# Supplied passage
************

He was embalmed, but instead of being buried in the spring when the frozen ground softened, he was abandoned, his body left on a shelf in the local morgue. As the morgue experienced extreme temperature swings over the next 12 years, his body petrified. In 1923, he was finally buried but not until after his body was put on display. Gawkers came to look at “the mummy” (without a name). He was laid to rest in Pottstown Cemetery.
The undertaker stated he had embalmed the body in hopes someone might claim him. Perhaps the long delay was not due to neglect, but so that when the body was claimed, the family would pay for both the embalming and the burial. An unburied body, if there is sufficient storage space to hold out for 12 years, may have represented a potential income stream.
One year earlier, Jim Peter, a Greek laborer, also married, died of pneumonia on January 11, 1910. His death certificate also offers little information about his background: he was 40 years old, married and his father’s name was Peter Peter. He was buried in Monongahela Cemetery, in Braddock a town 4 hrs away from Pottstown.
Many of the Greek men who came to America in the early 1900s came alone without family. The plan was to work hard, earn money and return home. When they died, they were often forgotten, but few suffered the fate of James Peters: discarded for a decade, left to mummify and then made into a spectacle.
But this may not be the entire story:
The immigrants were men without women and expected to remain in America only long enough to accumulate savings. Bereft of mothers and sisters, they barely nurtured the culture that had come down to them from antiquity through the Christian-Byzantine epoch and into the kieftic era of insurrections against the 400-year rule of the Turks. Yet, so important were the rituals of death that the young men immediately built churches and sent for priests to insure the dead “not go to their graves unsung.”

************

[Dataset items]

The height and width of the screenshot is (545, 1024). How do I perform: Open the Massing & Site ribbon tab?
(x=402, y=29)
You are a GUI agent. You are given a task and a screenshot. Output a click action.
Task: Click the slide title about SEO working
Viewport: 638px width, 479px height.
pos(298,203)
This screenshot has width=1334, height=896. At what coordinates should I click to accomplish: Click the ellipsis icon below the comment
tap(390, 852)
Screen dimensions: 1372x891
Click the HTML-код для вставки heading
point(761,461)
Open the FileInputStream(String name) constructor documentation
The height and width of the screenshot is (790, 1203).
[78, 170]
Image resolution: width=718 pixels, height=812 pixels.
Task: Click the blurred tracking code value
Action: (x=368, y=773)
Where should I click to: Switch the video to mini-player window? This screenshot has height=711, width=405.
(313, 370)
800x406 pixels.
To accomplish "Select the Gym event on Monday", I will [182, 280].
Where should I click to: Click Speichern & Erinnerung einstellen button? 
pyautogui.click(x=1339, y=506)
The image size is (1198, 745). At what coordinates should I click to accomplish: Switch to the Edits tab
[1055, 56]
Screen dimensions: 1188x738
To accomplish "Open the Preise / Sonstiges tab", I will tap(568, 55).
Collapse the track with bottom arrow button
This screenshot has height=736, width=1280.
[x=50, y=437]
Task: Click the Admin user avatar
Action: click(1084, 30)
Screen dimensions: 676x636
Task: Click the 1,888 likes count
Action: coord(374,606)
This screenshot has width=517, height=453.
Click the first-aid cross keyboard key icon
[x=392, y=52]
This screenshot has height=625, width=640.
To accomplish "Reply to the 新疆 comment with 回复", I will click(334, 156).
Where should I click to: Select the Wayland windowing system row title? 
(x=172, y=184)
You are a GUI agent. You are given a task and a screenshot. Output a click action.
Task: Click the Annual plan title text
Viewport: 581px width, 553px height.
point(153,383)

************

# Exercise instructions
1. In the passage on Greek immigrant deaths, what did Jim Peter die of, and on what date?
2. Pick up the passage on Greek immigrant deaths after its last sentence and carry it on.
The items have nothing to do with this.

# Exercise responses
1. Pneumonia, on January 11, 1910.

2.
Wrestling with Death: Greek Immigrant Funeral Customs in Utah, Utah Historical Quarterly, Volume 52, Number 1, 1984
IN THE EARLY YEARS OF THE CENTURY young immigrants regularly sat in Greek Town coffeehouses to arrange funerals for patriotes killed in falls of coal and ore, explosions, and spills of molten metal. “The gold-ornamented Minotaur [industry] of immigrant life is nourished on fresh Greek youth,” wrote a Greek woman journalist who toured the bursting industrial camps of Utah in those years. Sometimes a black-robed, tall-hatted priest, bearded and long haired, sat with the men. They did the best they could for each countryman but were able to provide little more than the rites for the dead and, at most, place a wedding crown on his head; for marriage, like baptism, had ties with death.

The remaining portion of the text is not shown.